PROVIDED TEXT
New Haven holds its Pride events in September so as not to compete with New York and Boston in drawing performers and artists to the celebration. It’s also a livelier time on the Yale campus, Allen said.

But he suggested that the small state has long been a powerhouse for gay rights on its own as well. “We’re going to cover 400 years of LGBTQ+ history, in all nine squares,” he said.

The group started out heading north on Orange street, stopping in front of the Hall of Records building to gather around Allen as he described a day he has never forgotten. On December 20, 1993, in this building, New Haven’s Board of Alders (then the Board of Aldermen) voted to decide whether or not the city would establish a domestic partnership registry.

Allen is an animated speaker, and his voice soars when he brings up topics close to his heart. That day, he was there with his spouse, Keith Hyatte.

“It was very contentious and a little frightening actually,” he said, recalling that supporters of the partnerships were outnumbered by Christian groups protesting the measure. “People were accosted, chased, verbally assaulted, and physically assaulted as they left the building.”

(Stored records)
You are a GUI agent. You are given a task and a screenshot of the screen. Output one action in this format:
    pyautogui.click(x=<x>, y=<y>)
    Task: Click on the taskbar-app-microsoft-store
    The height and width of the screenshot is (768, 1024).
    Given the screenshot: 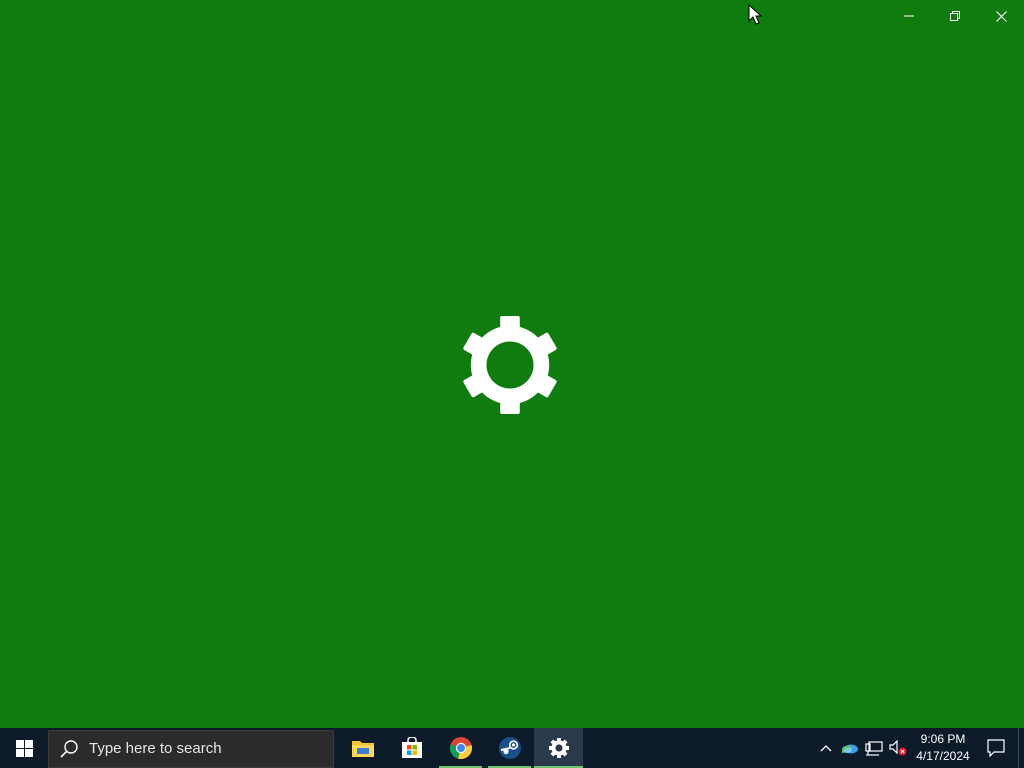 What is the action you would take?
    pyautogui.click(x=412, y=748)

ABOUT THIS EXERCISE
Please repeat word for word the passage of the text about New Haven Pride history from "The group started" up to and including "spouse, Keith Hyatte.".

RESULT
The group started out heading north on Orange street, stopping in front of the Hall of Records building to gather around Allen as he described a day he has never forgotten. On December 20, 1993, in this building, New Haven’s Board of Alders (then the Board of Aldermen) voted to decide whether or not the city would establish a domestic partnership registry.

Allen is an animated speaker, and his voice soars when he brings up topics close to his heart. That day, he was there with his spouse, Keith Hyatte.